Pero la opereta era esperable. Cada uno en su trinchera, echándole la culpa al otro, como los cabros chicos. Y uno se pregunta a quién le interesa esta polarización, donde en un lado están los “buenos” y en la otra los “malos”. Por momentos, me da la impresión de que, desde la izquierda y la derecha, hay sectores, grupos, partidos que buscan una solución de todo o nada, el viejo escenario de una confrontación de suma cero.

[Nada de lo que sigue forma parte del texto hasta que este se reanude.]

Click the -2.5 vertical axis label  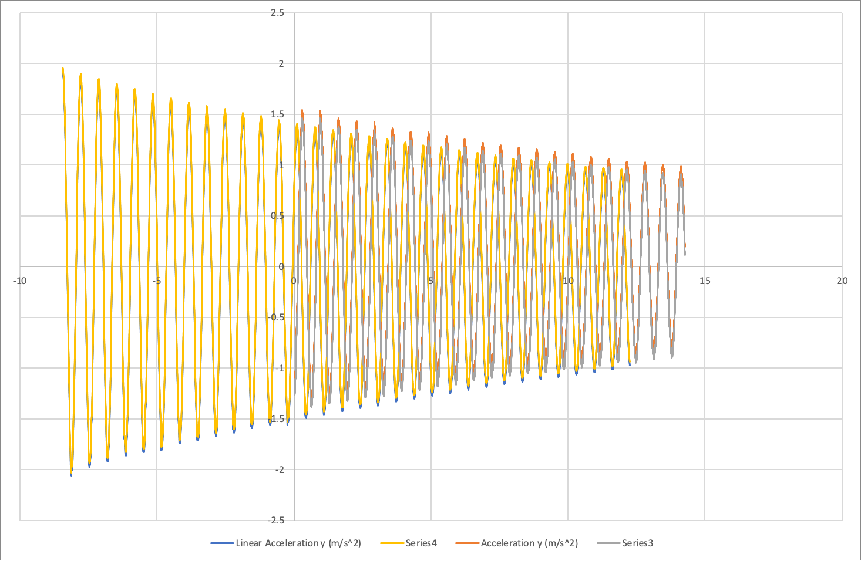point(275,521)
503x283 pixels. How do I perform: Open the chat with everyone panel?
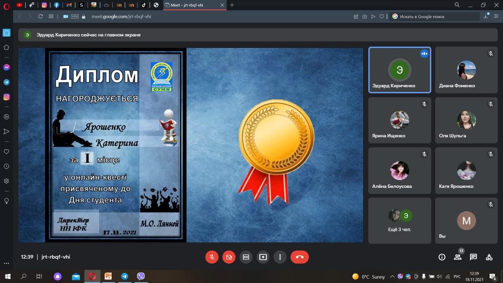tap(473, 257)
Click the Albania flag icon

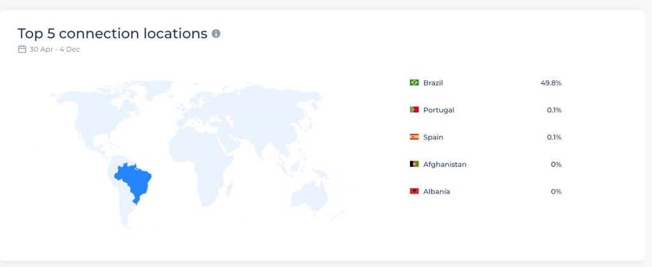point(414,191)
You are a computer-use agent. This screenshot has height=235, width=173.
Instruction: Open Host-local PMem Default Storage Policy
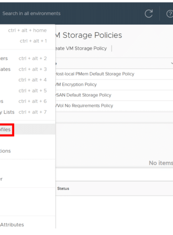click(95, 74)
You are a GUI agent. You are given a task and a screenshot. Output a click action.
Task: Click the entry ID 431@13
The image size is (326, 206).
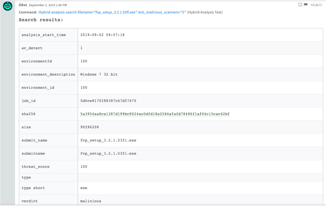[316, 5]
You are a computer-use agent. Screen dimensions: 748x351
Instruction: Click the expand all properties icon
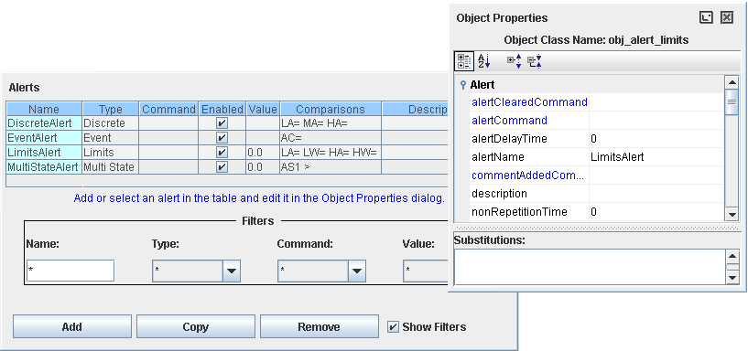[x=514, y=61]
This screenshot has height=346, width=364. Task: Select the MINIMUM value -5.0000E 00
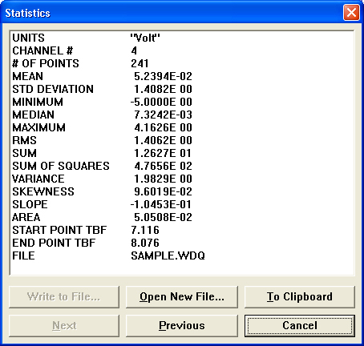coord(161,102)
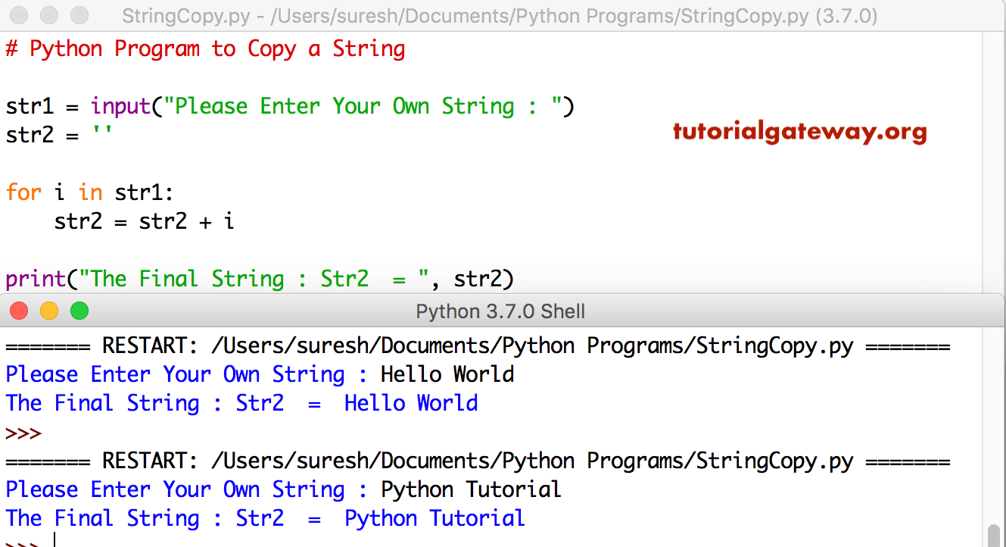
Task: Click the red close button on Python Shell
Action: (x=18, y=311)
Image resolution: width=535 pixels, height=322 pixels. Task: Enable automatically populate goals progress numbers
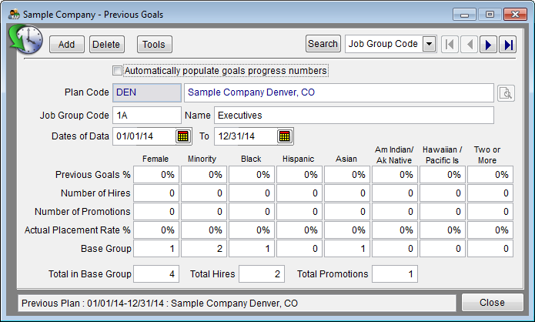117,71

¿Todo debe ser cambiado? ¿Todo debe permanecer? No lo sabremos a ciencia cierta si no se repone un diálogo de iguales. Quienes pertenecemos al mundo de la izquierda (con todos sus matices) sabemos que un diálogo asimétrico, cuando el otro dialogante tiene toda la sartén por el mango y solo se puede hacer lo que él permite, a largo plazo es un diálogo infructuoso. Necesitamos un diálogo de iguales, donde comencemos por reconocer el derecho del otro a existir y tener una opinión diferente, que deberá ser resuelta por una ciudadanía informada y activa. El trabajo de la Convención Constitucional es una luz de esperanza, aunque me parece que cada tanto camina en la cuerda floja. Las posiciones más radicales –de lado y lado- podrían tener la tentación de hacer tabla rasa. Y eso, creo, puede ser pan para hoy y hambre para mañana.